A pot with a good lid is about all you really need to pull this off. A second, smaller pot for simmering the spices would be useful.

Ratings;

– “hidden” pork product. Make sure it’s marked when feeding groups.

– really needs the fresh herbs

– not the most popular meat.

– not the most evocative dish.

+ toss it in the pot and forget it, then simmer the spices in some of the broth. Pretty simple.

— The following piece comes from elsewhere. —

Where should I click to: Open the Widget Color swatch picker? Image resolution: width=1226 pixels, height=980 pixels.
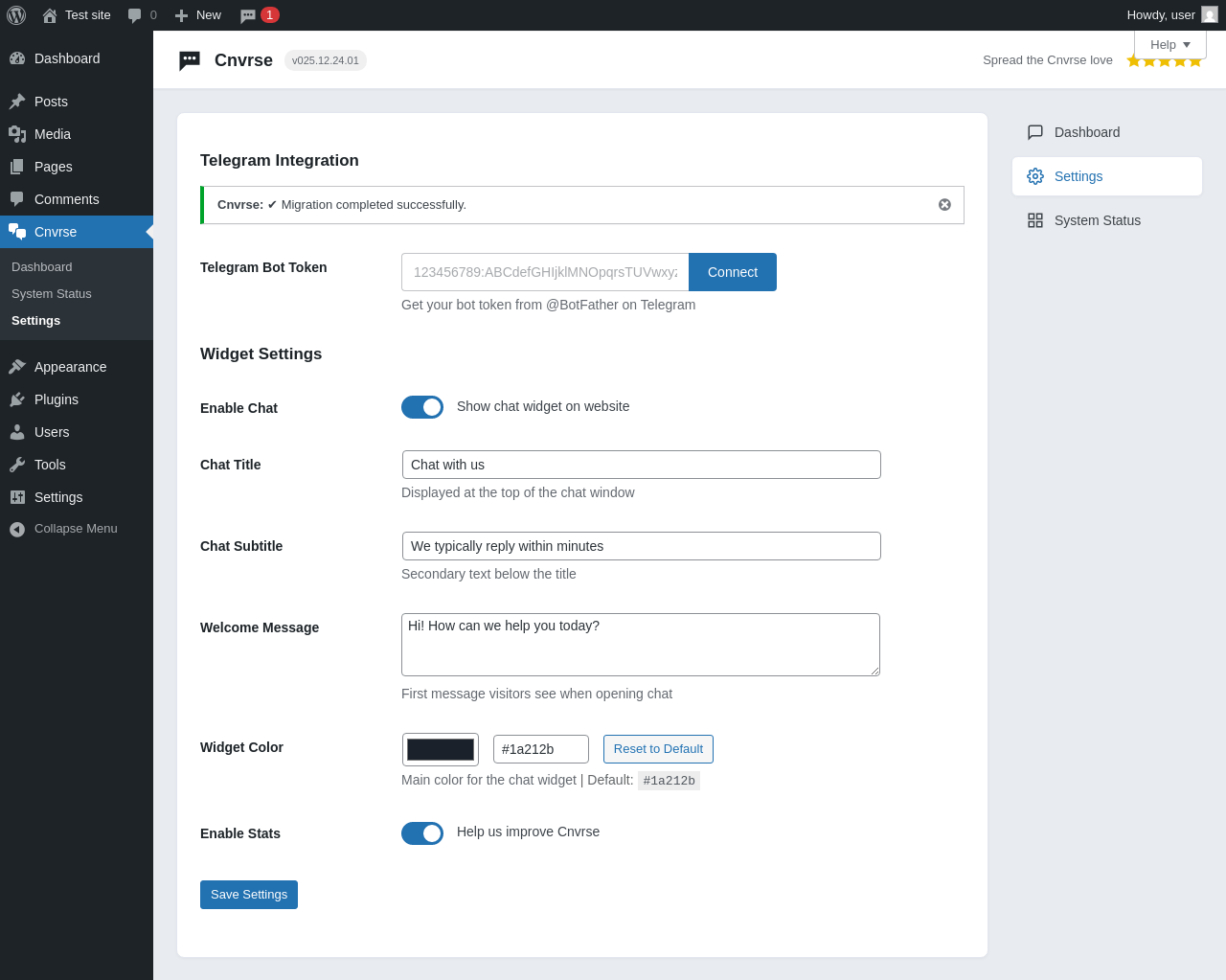(x=441, y=749)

+ Minimal waste, made from trim.

+ great “intro” dish, easy to take a small portion, and not unfamiliar flavors.

The English Housewife

Gervase Markham pp 76-77

This loosely written recipe calls for “a neck of veal, or a leg, or marrow bones of beef, or a pullet, or mutton.”
Versatility is good.

(oops! No final picture! We ate it!)

It’s a simple meat-in-a-pot affair, poached, skimmed well (albumen, the white to brown frothy stuff, is a form of protein which is unappealing) and thickened by pressing trimmed, broth-soaked bread through a sieve.
Then fruits and spices are added, the dish can be optionally colored with turnsole or sanders (a red food dye made from the wood of a tree), and served on by first putting sippets, soup-toasts, then layering on the broth, meat, “and the fruit uppermost.”

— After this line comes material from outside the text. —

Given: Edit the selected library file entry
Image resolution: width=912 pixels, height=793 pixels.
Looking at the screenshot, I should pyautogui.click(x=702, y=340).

We had very nice shoulder of mutton, everything called for except currants, and a bitter cold day which needed soup.

a bowl with meat, and another with dried fruit and sliced bread. A small pinch-bowl has the cloves and mace blades.

Everything ready to use.

After trimming and rinsing the meat into the pot and simmering in plainb water for about an hour, I took some of the hot broth and started soaking the sliced, staled bread. The recipe called for de-crusting the loaves, I should have obeyed. I figured a modern baguette would have a more tender crust than a manchet. Oops.

Soaked bread being pressed over a bowl. The broth pressed through is very starchy, to thicken the pot.

pressing bread

After pressing the bread in to the pot to add starch for body, I added the fruits and spices and let it cook a while longer.

dried fruit being placed into the pot of hot broth, which appears white from the starch of the just-pressed bread.

adding fruit

Not being interested in adding sanders to the whole dish, I did a side-by-side to show the difference between plain and enhanced. Interestingly, the sanders somewhat emulsified the broth.

two identical bowls, one with broth, the other with a little sanders blended in. The one with sanders is slightly redder, and the floating oils are emulsified into the broth.

there is a visible difference.

 

We agreed that the quantities of fruit called for made the dish excessively sweet. This is a situation I have run into frequently, with a single ingredient having quantities and none of the others being specified. It makes sense to me that these are “key” ingredients, suggesting proportions for other items, and that the recipes are intended to serve rather more than two people.

When I make this again, I will use 1/8 (modern) fruit per pound of meat, a proportion which I am comfortable with.

Recipe:
3 lbs mutton (or something)
6 oz prunes
6 oz raisins
3 oz currents (subbed with more raisins)
1 tsp salt
1 tsp mace blades
3 whole cloves, cracked

Ratings;
+ almost any protein
+ simple stovetop, minimal fuss
+ inexpensive common ingredients (mace is cheap in Indian markets)
+reasonably quick to cook.
– not obvious use of bread product, needs clear gluten warning.
– cloyingly sweet as written
– don’t leave spices loose as I did, put them in cheesecloth. Someone will be unhappy.
– the resulting broth is not an ingredient. It’s a final product, which will not be easy to cannibalise for future recipes.

In spite of the “more minuses than pluses,” the pluses are of greater value, in my mind.
This simple dish takes one burner, three separate moments of attention, and has a very limited ingredient list.
It would be very nice on a cold winters’ day to tide one over ’til dinner.

I’m making it again this week, just way lighter on the fruit.